Programming DNA for Molecular Robots: An Interview with Lulu Qian
Embracing the idea that molecules can be programmed much like a computer, researchers can now perform remarkable feats on a very small scale. New Caltech faculty member Lulu Qian, assistant professor of bioengineering, performs research in the field of molecular programming because it allows her to design synthetic molecular systems with neural-network-like behaviors and tiny robots, both from the programmed interactions of DNA molecules. Originally from Nanjing, China, Qian received her bachelor's degree from Southeast University in 2002 and her PhD from Shanghai Jiao Tong University in 2007. After working as a postdoctoral scholar at Caltech in the laboratory of Shuki Bruck, Qian became a visiting fellow at Harvard University; she returned to Caltech and joined the faculty in July. Recently, Qian answered a few questions about her research, and how it feels to be back at Caltech.
What do you work on?
I work on rationally designing and creating molecular systems with programmable behaviors. I am interested in programming biological molecules—like DNA and RNA—to recognize molecular events from the biochemical environment, process information, make decisions, take actions, and to learn and evolve. Molecular programming is not just about using computer programs to aid the design and analysis of molecular systems; it is more about adapting the principles of computer science to create biochemical systems that can carry out instructions to perform tasks at the molecular level. For example, I develop simple and standard molecular components that can be used to perform a variety of tasks and systematic ways to configure the behavior of interacting molecules to carry out one computational or mechanical task or another. These custom-designed molecules can be ordered from a commercial supplier and mixed in a test tube to generate a "molecular program."
Using this approach, I have designed DNA circuits that can solve basic logic problems, and I have constructed a DNA neural network that can perform simple associative memory functions—much like a network of neurons in the brain, though in a rudimentary way. In my future research, I would like to improve the speed, robustness, and complexity of these implementations and to explore the possibility of creating molecular systems with learning capabilities, while also beginning new work in the field of molecular robots—tiny, nanoscale machines made of DNA that can perform a designed task such as sorting cargo or solving a maze.
What do you find most exciting about your research?
I am driven by curiosity—outside of the lab, I like Legos and puzzles—and I view life as a program, one that is much more sophisticated than any other program that we know of so far. The sequence of nucleotides that make up DNA—As, Ts, Cs, and Gs—encodes the program within a genome, orchestrating molecules to sense, to compute, to respond, and to grow. Because of their different lengths and sequences, one genome produces a bacterium while another produces a plant, or an insect, or a mammal. The genetic program describes how to make molecules, and molecules are machines that can achieve complex tasks to regulate the behaviors of individual cells. To better appreciate the molecular programs that nature creates, I want to understand what possible behaviors a network of interacting molecules can exhibit and how we can rationally design such behaviors.

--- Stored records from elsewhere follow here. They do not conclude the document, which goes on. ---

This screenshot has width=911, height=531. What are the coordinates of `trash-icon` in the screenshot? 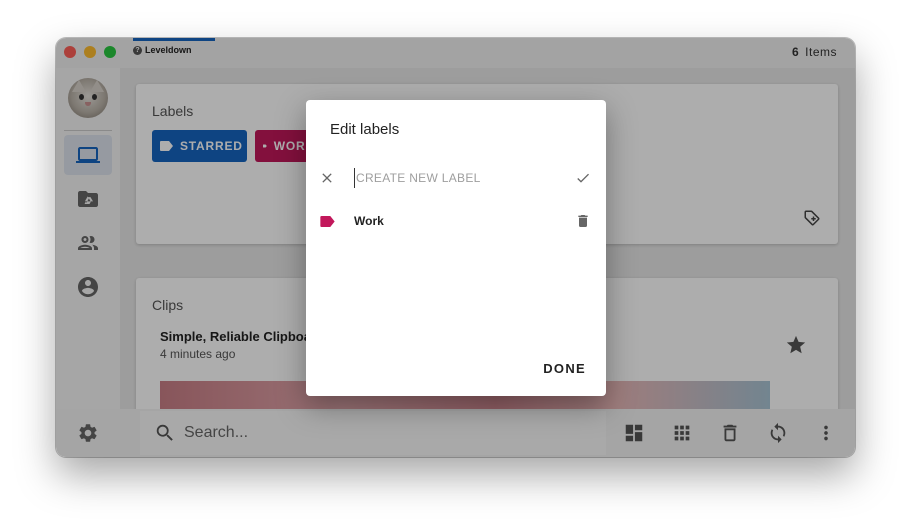 It's located at (583, 221).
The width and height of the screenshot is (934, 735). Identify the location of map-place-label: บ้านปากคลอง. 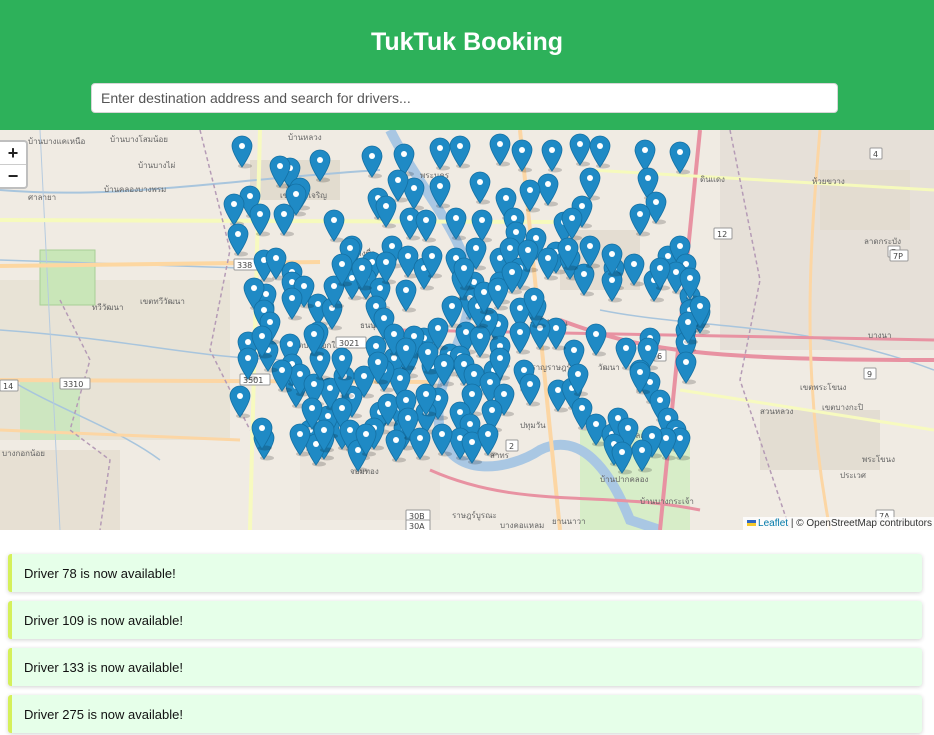
(624, 480).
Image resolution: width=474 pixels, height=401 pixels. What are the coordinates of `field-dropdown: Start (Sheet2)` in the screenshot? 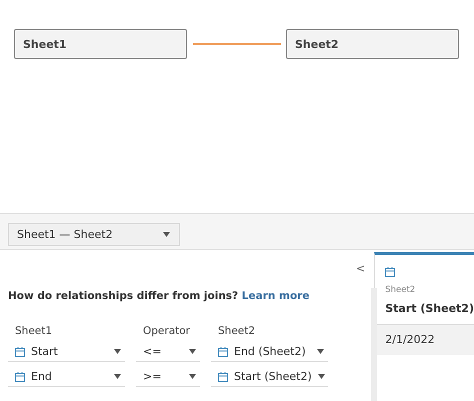 It's located at (270, 377).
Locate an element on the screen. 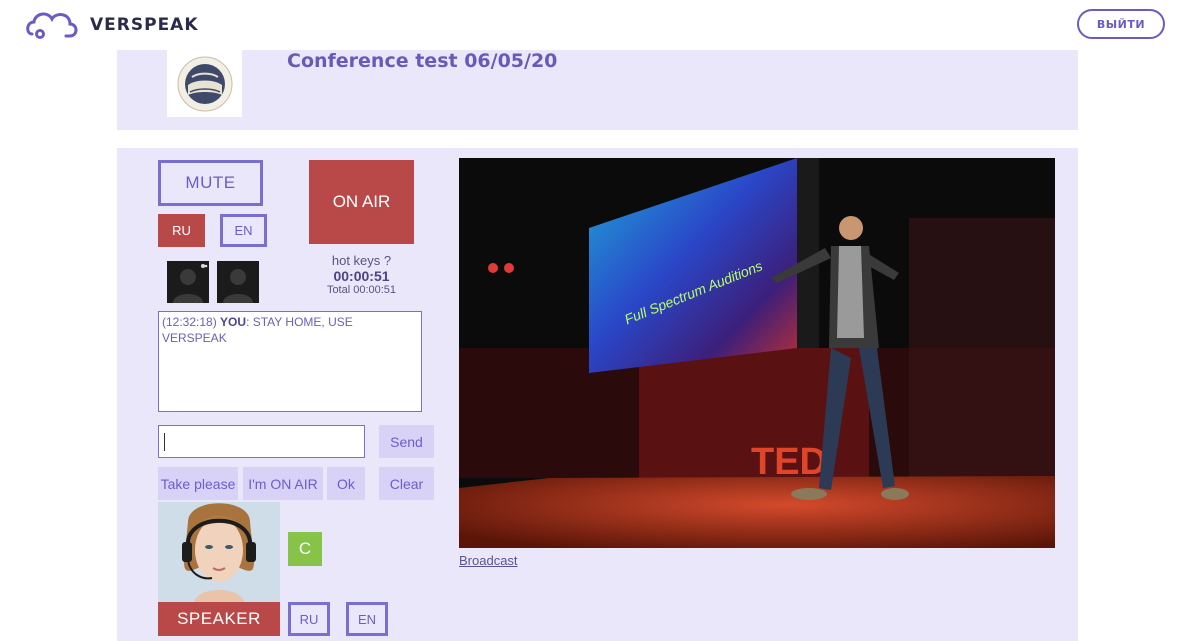 This screenshot has width=1200, height=641. speaker-button: SPEAKER is located at coordinates (219, 619).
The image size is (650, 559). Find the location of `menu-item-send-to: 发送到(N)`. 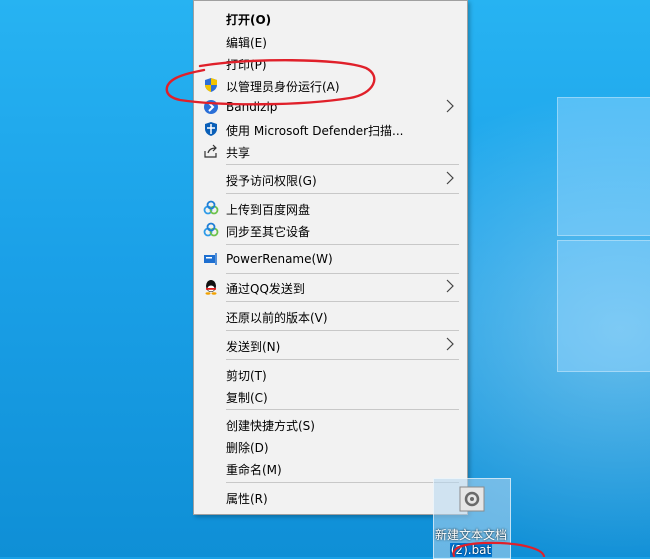

menu-item-send-to: 发送到(N) is located at coordinates (330, 345).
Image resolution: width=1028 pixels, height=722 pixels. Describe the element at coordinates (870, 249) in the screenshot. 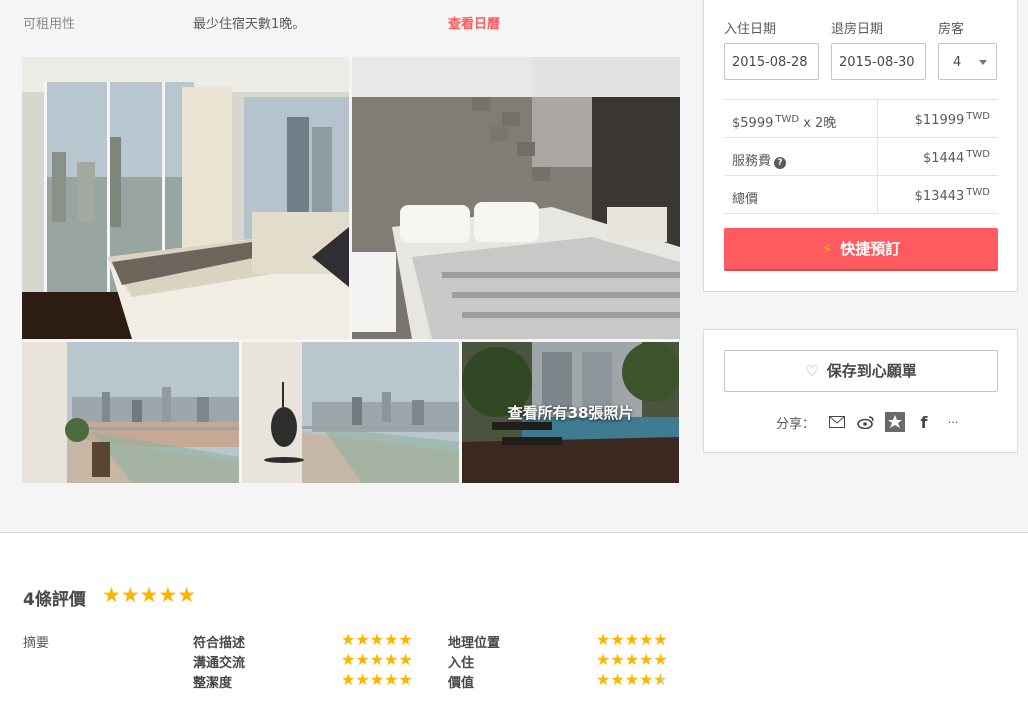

But, I am also driven by my engineering nature. I want to design and build molecular systems with increasing complexity and sophistication. For example, you could imagine using such molecular machines to make a nanoscale factory that manufactures novel chemicals in a test tube. These chemicals could become new materials or new drugs. You could also imagine embedding such molecular machines into individual cells so that you could collect information from the molecular environment and regulate the cell's behavior. Such regulation could lead to responsive biosynthesis—the production of proteins or other molecules in response to a stimulus—or localized diagnostics followed by therapeutics.
How did you get into your field?
I started programming computers when I was 13 years old, and I have loved it ever since then. My dad was a philosopher, and because of his influence, I got curious about fundamental questions such as who I am and why I think the way that I do. At first, I tried to look for these answers in molecular biology, but as a programmer, biology was difficult for me to understand. Unlike in programming, you cannot just define a few logical principles to understand the behavior of an entire biological system or organism. At the time, biology was not as fun for me—or as logical—as computer programming.

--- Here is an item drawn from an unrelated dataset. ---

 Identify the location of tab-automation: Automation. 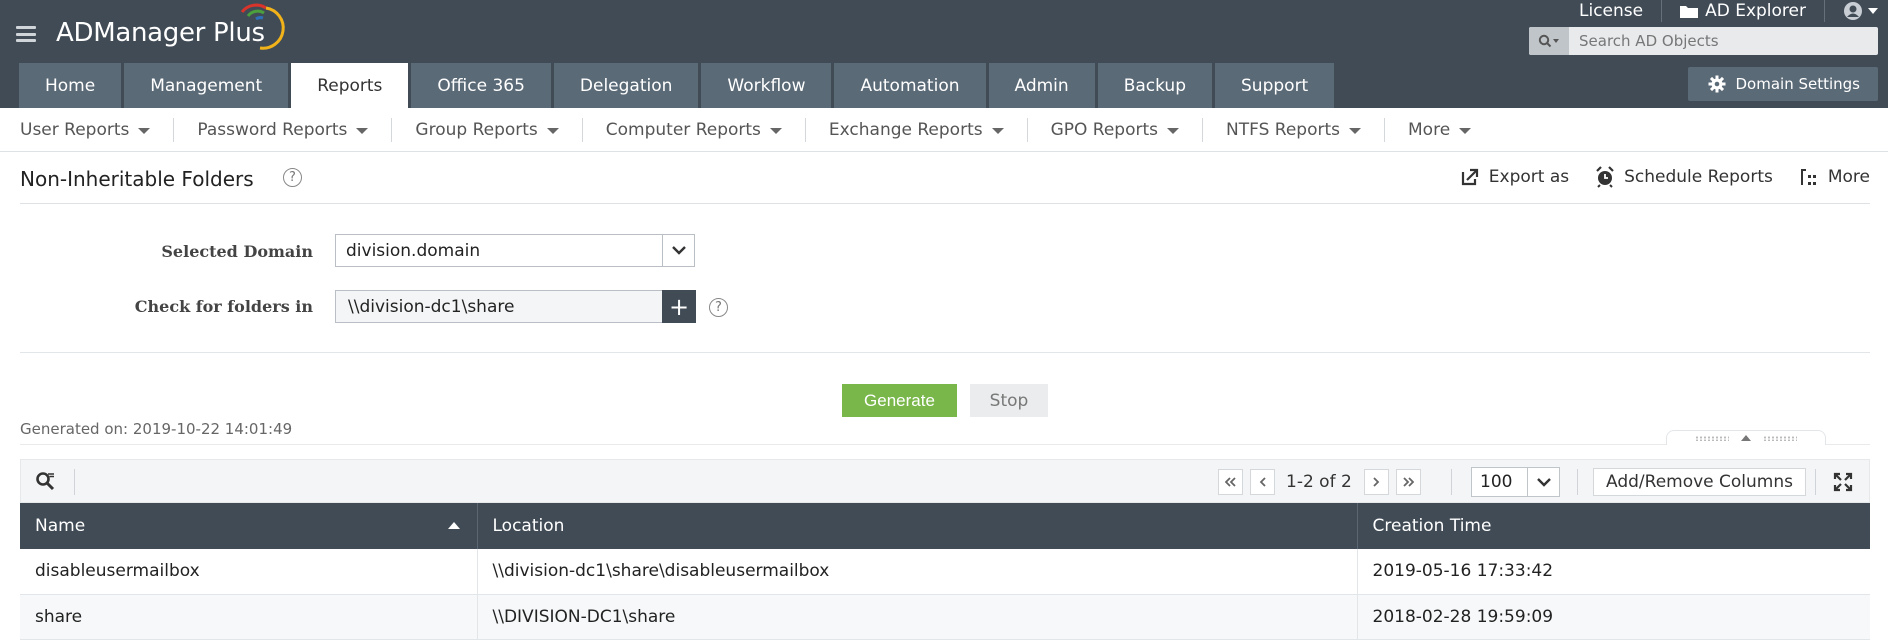
(910, 86).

But just before I went to graduate school, I discovered the first publication in DNA computing by Len Adleman at the University of Southern California. He used DNA molecules as a computing substrate to solve a hard math problem. The moment that I finished reading this paper, I felt completely excited. It was the first time that I saw a strong relationship between molecules that are traditionally only used in biology—like DNA and RNA—and computer programming. That was when I started working in my field.
Why are you excited to be at Caltech?
After working at other institutions, Caltech has been a very special place for me. I like that Caltech is small and is an environment in which we're encouraged to pursue fundamental research and appreciate the beauty of science. I am most excited about doing great science here. There are very talented students—I am looking for the most fun and creative minds to join my lab—and I have visionary colleagues. We have an excellent molecular programming community at Caltech, including Erik Winfree in computer science, Shuki Bruck in electrical engineering, Richard Murray in control and dynamical systems, Niles Pierce and Paul Rothemund in bioengineering, and now myself. And we now have this new division, Biology and Biological Engineering, which I believe will bring fundamental engineering to biological sciences and create interdisciplinary research activities.